* _Given data_

+===+

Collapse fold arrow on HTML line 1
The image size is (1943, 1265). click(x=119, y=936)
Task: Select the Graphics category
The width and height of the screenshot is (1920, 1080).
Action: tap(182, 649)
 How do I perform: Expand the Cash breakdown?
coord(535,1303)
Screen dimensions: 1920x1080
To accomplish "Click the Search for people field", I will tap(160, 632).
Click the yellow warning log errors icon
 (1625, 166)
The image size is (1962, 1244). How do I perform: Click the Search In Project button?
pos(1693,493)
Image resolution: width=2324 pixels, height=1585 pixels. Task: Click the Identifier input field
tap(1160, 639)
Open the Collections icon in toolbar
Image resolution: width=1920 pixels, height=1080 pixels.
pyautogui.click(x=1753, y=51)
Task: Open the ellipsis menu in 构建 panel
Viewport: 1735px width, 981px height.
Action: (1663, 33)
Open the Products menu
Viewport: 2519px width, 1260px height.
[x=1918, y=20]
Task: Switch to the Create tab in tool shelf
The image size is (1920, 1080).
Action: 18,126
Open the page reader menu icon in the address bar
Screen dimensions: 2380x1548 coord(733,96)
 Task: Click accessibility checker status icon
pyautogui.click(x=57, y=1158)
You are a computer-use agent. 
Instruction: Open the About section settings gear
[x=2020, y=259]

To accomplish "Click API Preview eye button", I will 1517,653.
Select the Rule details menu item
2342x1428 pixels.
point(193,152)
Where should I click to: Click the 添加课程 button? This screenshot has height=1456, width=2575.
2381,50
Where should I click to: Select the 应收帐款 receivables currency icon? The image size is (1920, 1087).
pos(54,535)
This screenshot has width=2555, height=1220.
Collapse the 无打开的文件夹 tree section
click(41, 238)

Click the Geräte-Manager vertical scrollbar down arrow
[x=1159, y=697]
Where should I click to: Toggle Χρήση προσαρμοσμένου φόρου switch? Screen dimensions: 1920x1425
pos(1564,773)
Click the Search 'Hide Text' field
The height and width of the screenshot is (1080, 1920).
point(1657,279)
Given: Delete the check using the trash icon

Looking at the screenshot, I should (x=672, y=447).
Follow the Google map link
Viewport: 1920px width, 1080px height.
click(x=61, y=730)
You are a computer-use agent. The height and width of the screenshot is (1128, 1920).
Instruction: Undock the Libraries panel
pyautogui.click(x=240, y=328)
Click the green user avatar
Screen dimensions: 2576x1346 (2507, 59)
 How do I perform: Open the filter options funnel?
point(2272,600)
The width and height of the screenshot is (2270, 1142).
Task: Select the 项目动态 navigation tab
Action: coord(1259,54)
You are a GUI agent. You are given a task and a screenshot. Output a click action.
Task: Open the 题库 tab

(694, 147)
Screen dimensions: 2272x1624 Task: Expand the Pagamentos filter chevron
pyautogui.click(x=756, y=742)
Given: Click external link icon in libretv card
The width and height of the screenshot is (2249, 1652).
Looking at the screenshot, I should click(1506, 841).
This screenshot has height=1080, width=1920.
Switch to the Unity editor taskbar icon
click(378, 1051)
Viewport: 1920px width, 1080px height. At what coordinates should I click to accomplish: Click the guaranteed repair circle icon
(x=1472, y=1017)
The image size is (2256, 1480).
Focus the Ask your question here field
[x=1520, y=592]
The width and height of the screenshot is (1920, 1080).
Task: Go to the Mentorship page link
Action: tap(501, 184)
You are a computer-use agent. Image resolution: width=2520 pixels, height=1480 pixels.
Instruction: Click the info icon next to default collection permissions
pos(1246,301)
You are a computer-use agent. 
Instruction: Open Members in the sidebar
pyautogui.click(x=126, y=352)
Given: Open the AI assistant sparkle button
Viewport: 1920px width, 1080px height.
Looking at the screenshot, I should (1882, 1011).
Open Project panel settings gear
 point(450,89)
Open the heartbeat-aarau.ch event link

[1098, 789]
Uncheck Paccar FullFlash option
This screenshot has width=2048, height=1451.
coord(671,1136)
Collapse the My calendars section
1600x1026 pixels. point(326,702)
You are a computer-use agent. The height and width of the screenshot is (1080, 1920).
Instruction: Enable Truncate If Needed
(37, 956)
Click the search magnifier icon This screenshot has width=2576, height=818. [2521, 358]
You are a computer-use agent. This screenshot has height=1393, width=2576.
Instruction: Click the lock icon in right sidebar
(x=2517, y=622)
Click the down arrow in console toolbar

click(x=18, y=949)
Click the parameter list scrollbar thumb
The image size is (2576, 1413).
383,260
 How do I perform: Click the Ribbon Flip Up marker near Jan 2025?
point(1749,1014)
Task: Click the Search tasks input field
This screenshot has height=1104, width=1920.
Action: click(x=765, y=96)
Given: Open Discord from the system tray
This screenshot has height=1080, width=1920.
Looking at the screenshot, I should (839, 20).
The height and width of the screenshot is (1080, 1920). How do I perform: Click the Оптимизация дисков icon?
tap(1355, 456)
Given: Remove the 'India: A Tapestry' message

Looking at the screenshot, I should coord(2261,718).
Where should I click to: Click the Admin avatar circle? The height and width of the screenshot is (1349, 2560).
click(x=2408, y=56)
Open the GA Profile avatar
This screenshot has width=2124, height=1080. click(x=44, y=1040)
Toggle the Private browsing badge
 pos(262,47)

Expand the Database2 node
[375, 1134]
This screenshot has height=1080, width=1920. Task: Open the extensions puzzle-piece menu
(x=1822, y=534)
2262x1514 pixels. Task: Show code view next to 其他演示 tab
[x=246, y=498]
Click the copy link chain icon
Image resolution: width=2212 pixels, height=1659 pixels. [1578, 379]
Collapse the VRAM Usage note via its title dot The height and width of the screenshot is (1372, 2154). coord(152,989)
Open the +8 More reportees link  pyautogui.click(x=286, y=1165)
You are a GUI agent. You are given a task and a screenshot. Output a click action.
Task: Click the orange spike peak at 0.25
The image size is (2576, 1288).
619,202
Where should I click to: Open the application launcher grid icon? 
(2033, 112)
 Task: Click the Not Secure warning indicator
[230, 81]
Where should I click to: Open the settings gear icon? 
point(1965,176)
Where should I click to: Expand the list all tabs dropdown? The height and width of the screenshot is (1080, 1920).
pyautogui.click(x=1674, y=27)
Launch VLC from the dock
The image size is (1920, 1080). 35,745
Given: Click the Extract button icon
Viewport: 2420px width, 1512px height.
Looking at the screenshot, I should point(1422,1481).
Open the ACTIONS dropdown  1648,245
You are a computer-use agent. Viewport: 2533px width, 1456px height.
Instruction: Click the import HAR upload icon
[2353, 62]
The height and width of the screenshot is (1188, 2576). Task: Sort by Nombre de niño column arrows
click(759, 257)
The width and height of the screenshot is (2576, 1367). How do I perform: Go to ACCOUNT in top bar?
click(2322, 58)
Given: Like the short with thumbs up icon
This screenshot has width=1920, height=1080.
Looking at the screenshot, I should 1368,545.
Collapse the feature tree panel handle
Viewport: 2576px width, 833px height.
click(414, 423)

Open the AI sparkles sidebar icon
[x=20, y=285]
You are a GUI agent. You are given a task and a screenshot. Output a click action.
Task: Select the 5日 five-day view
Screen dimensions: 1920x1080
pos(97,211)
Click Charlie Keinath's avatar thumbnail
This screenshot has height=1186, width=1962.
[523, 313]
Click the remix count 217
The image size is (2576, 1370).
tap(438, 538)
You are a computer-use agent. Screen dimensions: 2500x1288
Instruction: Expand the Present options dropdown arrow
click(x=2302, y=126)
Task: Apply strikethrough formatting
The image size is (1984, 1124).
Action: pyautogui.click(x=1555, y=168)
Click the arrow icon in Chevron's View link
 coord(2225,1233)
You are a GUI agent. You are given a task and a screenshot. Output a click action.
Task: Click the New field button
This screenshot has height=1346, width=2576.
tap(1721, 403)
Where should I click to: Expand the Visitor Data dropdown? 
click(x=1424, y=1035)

+===+

* _Instructions to follow_
Each line of the data must be set down again as it is.

* _Output_
Collapse fold arrow on HTML line 1
The image size is (1943, 1265). click(x=119, y=936)
Task: Select the Graphics category
The width and height of the screenshot is (1920, 1080).
Action: tap(182, 649)
 How do I perform: Expand the Cash breakdown?
coord(535,1303)
Screen dimensions: 1920x1080
To accomplish "Click the Search for people field", I will tap(160, 632).
Click the yellow warning log errors icon
 (1625, 166)
The image size is (1962, 1244). How do I perform: Click the Search In Project button?
pos(1693,493)
Image resolution: width=2324 pixels, height=1585 pixels. Task: Click the Identifier input field
tap(1160, 639)
Open the Collections icon in toolbar
Image resolution: width=1920 pixels, height=1080 pixels.
pyautogui.click(x=1753, y=51)
Task: Open the ellipsis menu in 构建 panel
Viewport: 1735px width, 981px height.
Action: (1663, 33)
Open the Products menu
Viewport: 2519px width, 1260px height.
[x=1918, y=20]
Task: Switch to the Create tab in tool shelf
The image size is (1920, 1080).
Action: 18,126
Open the page reader menu icon in the address bar
Screen dimensions: 2380x1548 coord(733,96)
 Task: Click accessibility checker status icon
pyautogui.click(x=57, y=1158)
You are a computer-use agent. 
Instruction: Open the About section settings gear
[x=2020, y=259]

To accomplish "Click API Preview eye button", I will 1517,653.
Select the Rule details menu item
2342x1428 pixels.
point(193,152)
Where should I click to: Click the 添加课程 button? This screenshot has height=1456, width=2575.
2381,50
Where should I click to: Select the 应收帐款 receivables currency icon? The image size is (1920, 1087).
pos(54,535)
This screenshot has width=2555, height=1220.
Collapse the 无打开的文件夹 tree section
click(41, 238)

Click the Geräte-Manager vertical scrollbar down arrow
[x=1159, y=697]
Where should I click to: Toggle Χρήση προσαρμοσμένου φόρου switch? Screen dimensions: 1920x1425
pos(1564,773)
Click the Search 'Hide Text' field
The height and width of the screenshot is (1080, 1920).
point(1657,279)
Given: Delete the check using the trash icon

Looking at the screenshot, I should (x=672, y=447).
Follow the Google map link
Viewport: 1920px width, 1080px height.
click(x=61, y=730)
You are a computer-use agent. The height and width of the screenshot is (1128, 1920).
Instruction: Undock the Libraries panel
pyautogui.click(x=240, y=328)
Click the green user avatar
Screen dimensions: 2576x1346 (2507, 59)
 How do I perform: Open the filter options funnel?
point(2272,600)
The width and height of the screenshot is (2270, 1142).
Task: Select the 项目动态 navigation tab
Action: coord(1259,54)
You are a GUI agent. You are given a task and a screenshot. Output a click action.
Task: Open the 题库 tab

(694, 147)
Screen dimensions: 2272x1624 Task: Expand the Pagamentos filter chevron
pyautogui.click(x=756, y=742)
Given: Click external link icon in libretv card
The width and height of the screenshot is (2249, 1652).
Looking at the screenshot, I should click(1506, 841).
This screenshot has height=1080, width=1920.
Switch to the Unity editor taskbar icon
click(378, 1051)
Viewport: 1920px width, 1080px height. At what coordinates should I click to accomplish: Click the guaranteed repair circle icon
(x=1472, y=1017)
The image size is (2256, 1480).
Focus the Ask your question here field
[x=1520, y=592]
The width and height of the screenshot is (1920, 1080).
Task: Go to the Mentorship page link
Action: tap(501, 184)
You are a computer-use agent. Image resolution: width=2520 pixels, height=1480 pixels.
Instruction: Click the info icon next to default collection permissions
pos(1246,301)
You are a computer-use agent. 
Instruction: Open Members in the sidebar
pyautogui.click(x=126, y=352)
Given: Open the AI assistant sparkle button
Viewport: 1920px width, 1080px height.
Looking at the screenshot, I should (1882, 1011).
Open Project panel settings gear
 point(450,89)
Open the heartbeat-aarau.ch event link

[1098, 789]
Uncheck Paccar FullFlash option
This screenshot has width=2048, height=1451.
coord(671,1136)
Collapse the My calendars section
1600x1026 pixels. point(326,702)
You are a computer-use agent. The height and width of the screenshot is (1080, 1920).
Instruction: Enable Truncate If Needed
(37, 956)
Click the search magnifier icon This screenshot has width=2576, height=818. [2521, 358]
You are a computer-use agent. This screenshot has height=1393, width=2576.
Instruction: Click the lock icon in right sidebar
(x=2517, y=622)
Click the down arrow in console toolbar

click(x=18, y=949)
Click the parameter list scrollbar thumb
The image size is (2576, 1413).
383,260
 How do I perform: Click the Ribbon Flip Up marker near Jan 2025?
point(1749,1014)
Task: Click the Search tasks input field
This screenshot has height=1104, width=1920.
Action: click(x=765, y=96)
Given: Open Discord from the system tray
This screenshot has height=1080, width=1920.
Looking at the screenshot, I should (839, 20).
The height and width of the screenshot is (1080, 1920). How do I perform: Click the Оптимизация дисков icon?
tap(1355, 456)
Given: Remove the 'India: A Tapestry' message

Looking at the screenshot, I should coord(2261,718).
Where should I click to: Click the Admin avatar circle? The height and width of the screenshot is (1349, 2560).
click(x=2408, y=56)
Open the GA Profile avatar
This screenshot has width=2124, height=1080. click(x=44, y=1040)
Toggle the Private browsing badge
 pos(262,47)

Expand the Database2 node
[375, 1134]
This screenshot has height=1080, width=1920. Task: Open the extensions puzzle-piece menu
(x=1822, y=534)
2262x1514 pixels. Task: Show code view next to 其他演示 tab
[x=246, y=498]
Click the copy link chain icon
Image resolution: width=2212 pixels, height=1659 pixels. [1578, 379]
Collapse the VRAM Usage note via its title dot The height and width of the screenshot is (1372, 2154). coord(152,989)
Open the +8 More reportees link  pyautogui.click(x=286, y=1165)
You are a GUI agent. You are given a task and a screenshot. Output a click action.
Task: Click the orange spike peak at 0.25
The image size is (2576, 1288).
619,202
Where should I click to: Open the application launcher grid icon? 
(2033, 112)
 Task: Click the Not Secure warning indicator
[230, 81]
Where should I click to: Open the settings gear icon? 
point(1965,176)
Where should I click to: Expand the list all tabs dropdown? The height and width of the screenshot is (1080, 1920).
pyautogui.click(x=1674, y=27)
Launch VLC from the dock
The image size is (1920, 1080). 35,745
Given: Click the Extract button icon
Viewport: 2420px width, 1512px height.
Looking at the screenshot, I should point(1422,1481).
Open the ACTIONS dropdown  1648,245
You are a computer-use agent. Viewport: 2533px width, 1456px height.
Instruction: Click the import HAR upload icon
[2353, 62]
The height and width of the screenshot is (1188, 2576). Task: Sort by Nombre de niño column arrows
click(759, 257)
The width and height of the screenshot is (2576, 1367). How do I perform: Go to ACCOUNT in top bar?
click(2322, 58)
Given: Like the short with thumbs up icon
This screenshot has width=1920, height=1080.
Looking at the screenshot, I should 1368,545.
Collapse the feature tree panel handle
Viewport: 2576px width, 833px height.
click(414, 423)

Open the AI sparkles sidebar icon
[x=20, y=285]
You are a GUI agent. You are given a task and a screenshot. Output a click action.
Task: Select the 5日 five-day view
Screen dimensions: 1920x1080
pos(97,211)
Click Charlie Keinath's avatar thumbnail
This screenshot has height=1186, width=1962.
[523, 313]
Click the remix count 217
The image size is (2576, 1370).
tap(438, 538)
You are a computer-use agent. Screen dimensions: 2500x1288
Instruction: Expand the Present options dropdown arrow
click(x=2302, y=126)
Task: Apply strikethrough formatting
The image size is (1984, 1124).
Action: pyautogui.click(x=1555, y=168)
Click the arrow icon in Chevron's View link
 coord(2225,1233)
You are a GUI agent. You are given a task and a screenshot. Output a click action.
Task: Click the New field button
This screenshot has height=1346, width=2576.
tap(1721, 403)
Where should I click to: Expand the Visitor Data dropdown? 
click(x=1424, y=1035)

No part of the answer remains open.